Woody Allen: el documental III

Casi al final de Woody Allen: el documental, aparece, para joder la marrana, un cura católico llamado Robert Lauder que es presentado en el subtítulo como profesor de filosofía y crítico de cine. El reverendo, claro está, arrima el ascua a su sardina, y aunque se nota que en el fondo simpatiza con el director neoyorquino, aprovecha la invitación para lanzar unas cuantas chinitas teológicas, y hacer de contrapunto a la visión atea y nihilista que el muy judío publicita en sus películas. “Ya que estoy aquí, y que encima me sacan con alzacuellos, voy a reivindicar un poquito el nombre del Creador”, debe de pensar. Y está en su derecho, por supuesto. Lo que pasa es que alguno de sus razonamientos no se entienden muy bien, como este último con el que se despide de los espectadores:
Camus decía: “No quiero morir. No quiero que muera nadie a quien quiera. Pero yo moriré, y morirán todas las personas a las que quiero. Y eso hace de la vida un absurdo”. Y Woody cree eso, pero es capaz de llevarlo con humor. Y creo que eso se lo hace un poco más fácil. Pero me gustaría preguntarle: “Si la vida es tan absurda, tan terrible y brutal, ¿por qué nos estamos riendo?

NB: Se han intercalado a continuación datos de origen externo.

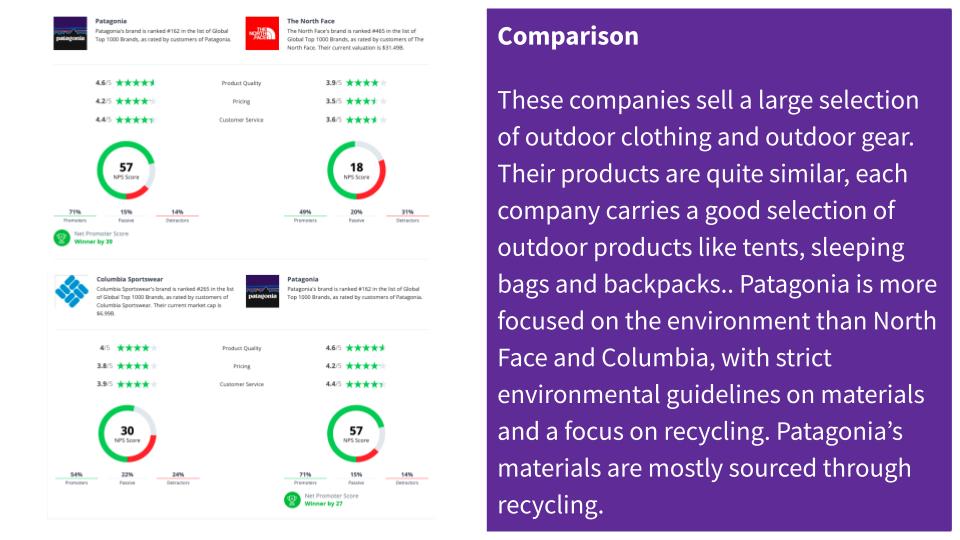
Task: Click the trophy icon beside 'Winner by 39'
Action: tap(62, 238)
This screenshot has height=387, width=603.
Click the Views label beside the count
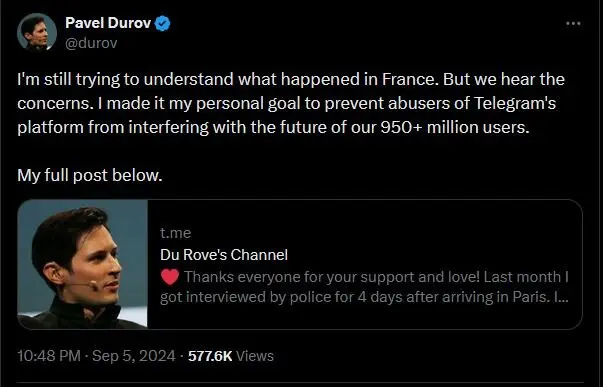[255, 356]
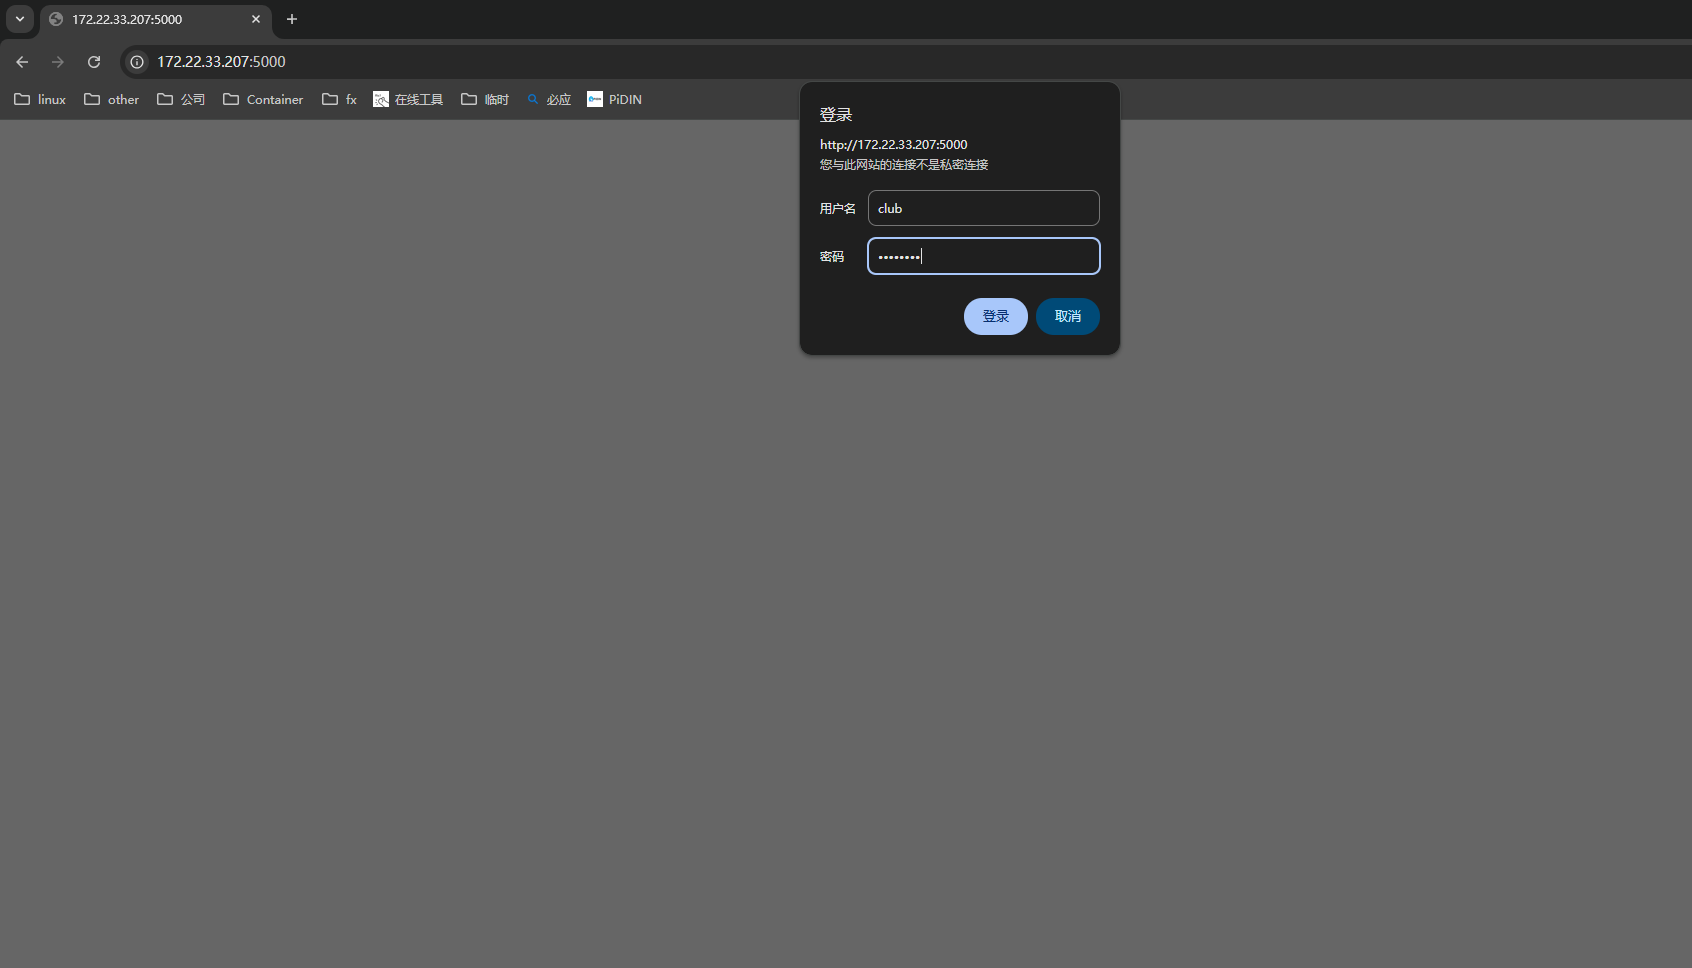Open the linux bookmarks folder
1692x968 pixels.
[40, 99]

¿Quiere esto decir que para él, para los católicos, la risa es una prueba de la existencia de Dios? ¿Qué los momentos de felicidad que a veces nos regala la vida -casi siempre doliente, o aburrida, generalmente abúlica e intrascendente, premuerte de la nada- son chispazos de divinidad, confetis filtrados desde las nubes, trocitos de cielo que nos regalan como anticipo de la inmensa felicidad -al parecer descacharrante- que nos aguarda Allá en las Alturas? ¿Es esto la teología que se discute en los seminarios, en los concilios, en los cónclaves purpurados? ¿O sólo es una opinión personal del reverendo Lauder, que cada vez que se ríe con un chiste de Woody Allen recibe la visita del Espíritu Santo, en forma de paloma que aletea alegremente por su salón? Que nos lo expliquen en otro documental, por favor: Por la carcajada hacia Dios, o Woody, el mensajero involuntario de la Esperanza. Que algún heroico voluntario los vea cuando se estrenen y luego nos lo cuente.